Most of you know that I hope to retire to Spain but never fear I will still be mod on here 
I thought I would share with you....

When I was there in June my grandchildren told me that they wanted a hamster and like a good grandmother I bought them one each on Friday night and woke up on Saturday morning to 9 of the critters.
My place in Spain is out in the countryside so we have mice etc and I even saw a rat so I happened to mention that I would need a cat... I now have 3! thanks to kind hearted people
I also thought that pygmy goats would be a good idea to help keep the olive grove tidy... well last Saturday the goat man turned up with two goats and he had decided that pygmy goats were not for me so I have two ordinary goats or at least I did have until Thursday.. I now have 3.. Homer, Marge and Bart
I am so happy that my childbearing days are over lol:clap2:


----------



## Sam (Aug 27, 2009)

MaidenScotland said:


> Most of you know that I hope to retire to Spain but never fear I will still be mod on here
> I thought I would share with you....
> 
> When I was there in June my grandchildren told me that they wanted a hamster and like a good grandmother I bought them one each on Friday night and woke up on Saturday morning to 9 of the critters.
> ...



Aw, that's lovely. I love having animals around.
My family home back in the UK we have 5 Jack Russells, they are so much fun.
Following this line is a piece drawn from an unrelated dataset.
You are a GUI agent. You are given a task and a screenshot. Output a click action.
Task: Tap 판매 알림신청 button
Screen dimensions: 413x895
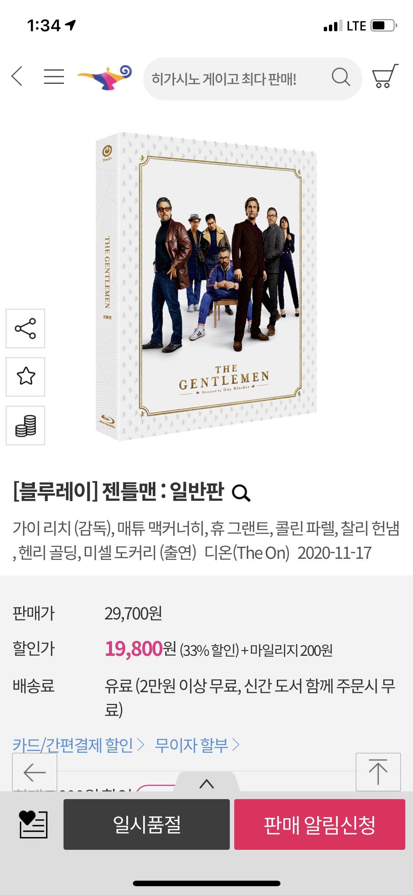click(320, 824)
Like you, started with 2 and couldn't bear to give away any of the litter.
We also have two parrots, they aren't so much fun and flippin' noisy little blighters, lol. 
Then we come to my little brother 

PS - glad you're keeping your mod position, I don't know who else could cope with keeping these boards in order :eyebrows:


----------



## Beatle (Aug 14, 2009)

MaidenScotland said:


> My place in Spain is out in the countryside so we have mice etc and I even saw a rat so I happened to mention that I would need a cat... I now have 3! thanks to kind hearted people
> :


I hope your cats are slightly more successful than the cat my family got to keep away the mice and rats in the UK. We were offered a ratter that didn't catch one in 13 years as it was far too lazy to get off its bottom to chase the things. A mouse ran through one of the rooms once and the cat and dog just lay on the floor watching it....


----------



## MaidenScotland (Jun 6, 2009)

The cats are now venturing into the olive grove so hopefully they are learning their stalking techniques. I am having to arrange visits to the vets as the ark is full,
We also have 3 dogs..2 labs and a retriever.. sadly one of our pups died in the pool.


----------